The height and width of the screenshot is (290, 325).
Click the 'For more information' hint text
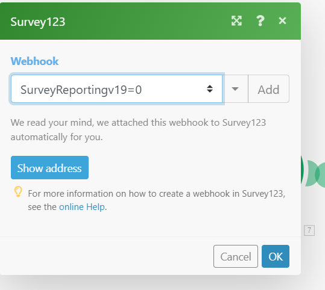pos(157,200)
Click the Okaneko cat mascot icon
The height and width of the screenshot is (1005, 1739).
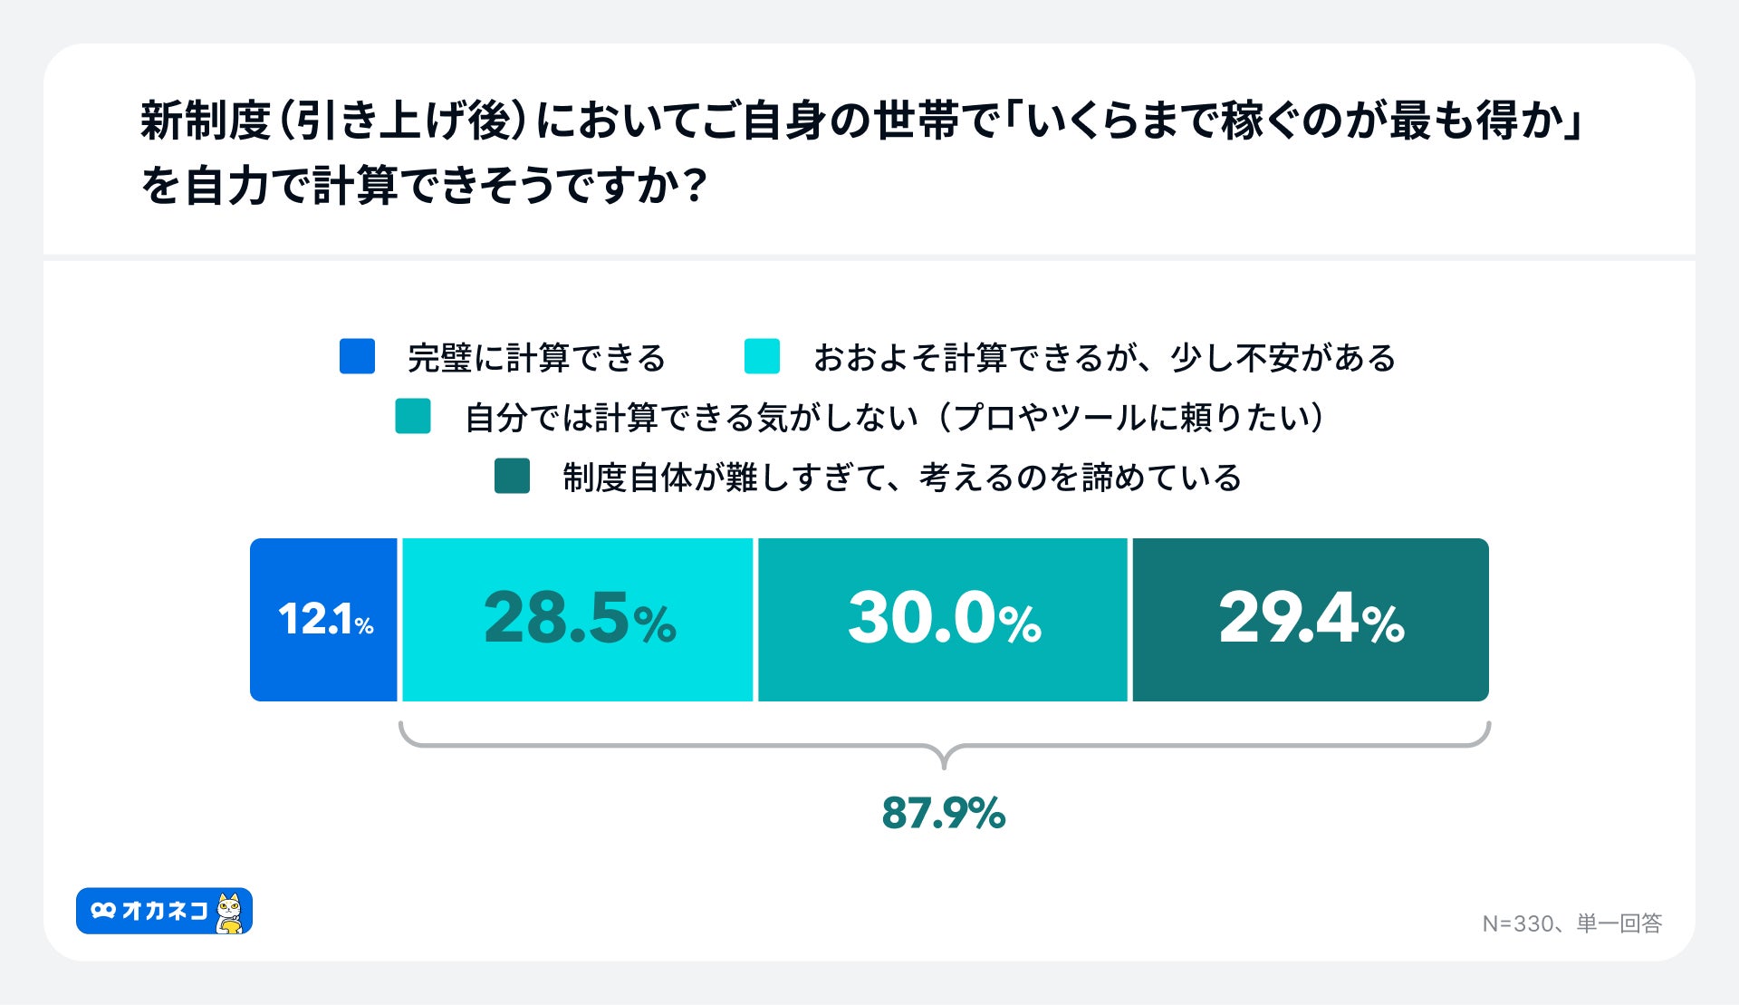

Exercise objective — In your copy, the listing above should appear word for word, with no images.

Exercise response —
The height and width of the screenshot is (290, 325).
Click the 'For more information' hint text
pos(157,200)
Click the Okaneko cat mascot icon
The height and width of the screenshot is (1005, 1739).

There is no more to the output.